Data Submission
How to submit data?


  • Direct submission

  • Reporting in scientific journals

  • Reply to data requests



    You can actively contribute to the development of the IARC TP53 Database by submitting data directly to us at . At the present time we only accept data that have been accepted for publication in peer-reviewed journals. Mutation must be described at the nucleotide level.

    To submit data, you can either send your own electronic file or use the IARC submission form: download form and instructions (2 Excel files and 1 Word file in a compressed zip format).

    The new reference genomic sequence used for TP53 from R13 is NC_000017 (7512445..7531642).

    A tool has been constructed to help you check and format your data >>> click here.

    Sequence converter tool: an Excel table with genomic numbering for TP53 gene using the new (NC_000017-9) and old (X54156) reference sequence can be downloaded here.

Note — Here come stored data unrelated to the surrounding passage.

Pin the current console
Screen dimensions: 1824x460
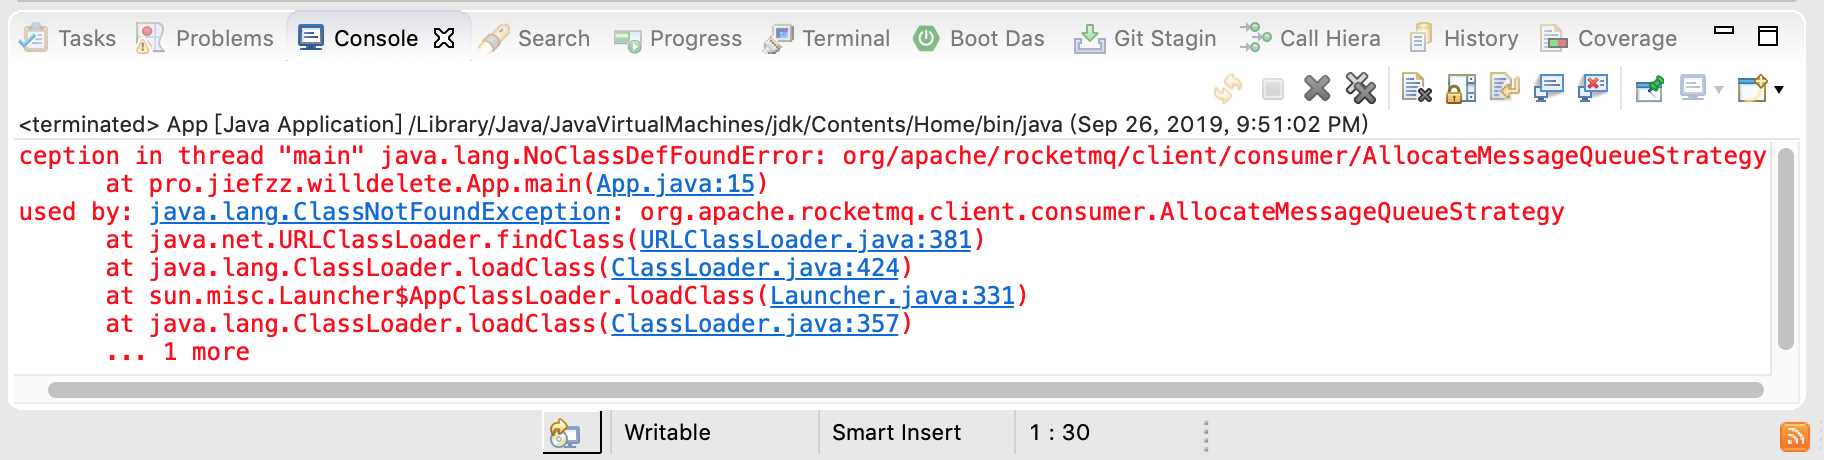[1649, 88]
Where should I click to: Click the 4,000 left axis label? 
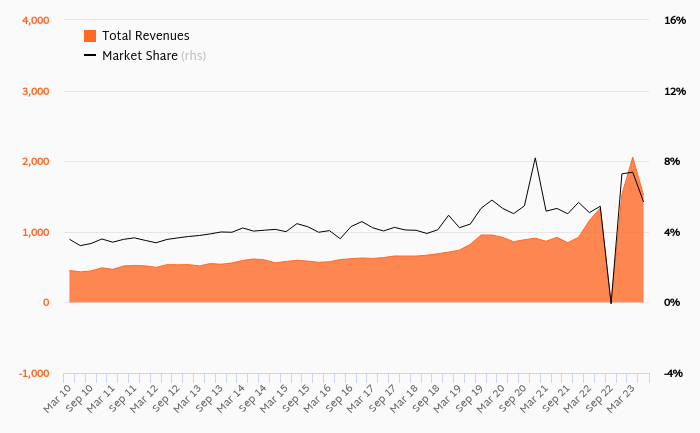[36, 21]
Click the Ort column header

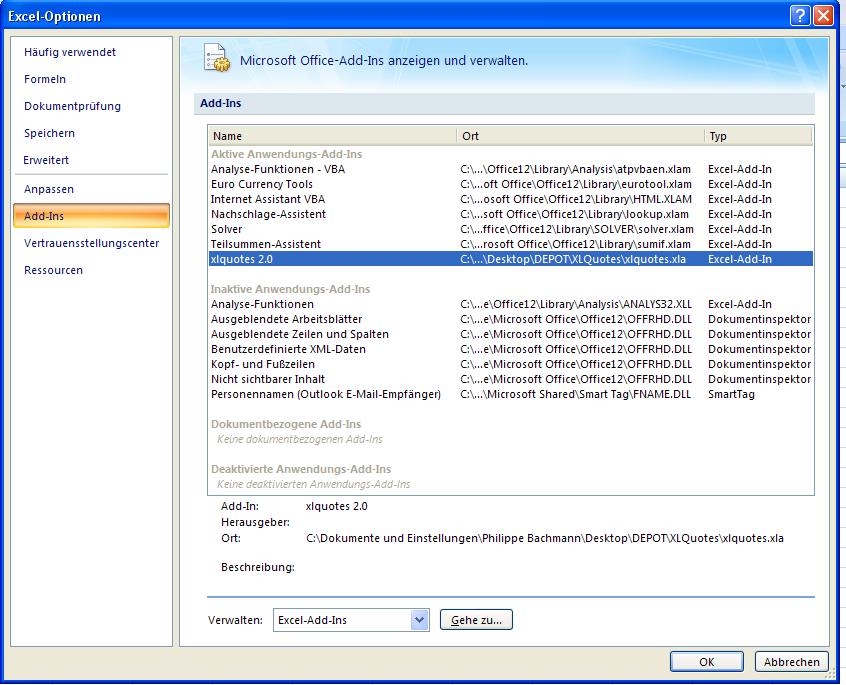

    Because the IARC TP53 Database policy is to only include mutation data that are published in peer-reviewed literature, the development of the database relies on the quality and accuracy of published records. When reviewing published papers for updates of the database, we encounter several problems:

    • editing errors: errors in the identification of codon numbers and base sequences are frequent;
    • duplicates: some series of samples are reported in several papers without reference to previous publications;
    • loss of data: many interesting studies on big series of patients are not included in the database because the publications do not provide detailed information on each mutation detected but rather report results in the form of summary tables or graphs; More than 5000 mutations (20% of all reported data) could not be included in the database.
    • loss of information: it is very frequent that the information on patients (age, sex...) and samples (histology, grade, stage) is summarized in a descriptive table and cannot be captured in the database.

    To avoid these problems, we would recommend that authors:

    • (1) clearly identify each re-cited mutation to avoid redundancies in the database;
    • (2) provide unique identifiers for tumor samples;
    • (3) check codon and nucleotide numbers with the tool described above;
    • (4) provide a detailed description of the mutations as recommended above;
    • (5) when available, provide details on tumor samples (site, histology, grade, stage), patient characteristics (age, sex, ethnicity, country of origin, clinical records) and individual exposures to cancer risk factors (tobacco, alcohol, chemicals, ....). If this information cannot be included in the original publication, it can be directly submitted to .

    Here is the kind of table format we recommend: see pdf


    It is our policy to contact authors systematically to obtain their active collaboration in data collection.
    However, the response rate over the last 2 years has been of 25% only.

    We have estimated that at least 5000 mutations (around 20% of the data published) could not been entered in the database because no details on mutations could be extracted from the original papers. These data are thus lost for meta-analysis.

    It would be most useful if publishers and editors could collaborate with the database and request that authors of accepted publications deposit their data in the IARC TP53 Database. A link to the IARC dataset could then be included in the publication as "supplementary data". This strategy would allow journals to avoid publishing long tables giving the details of all mutations reported.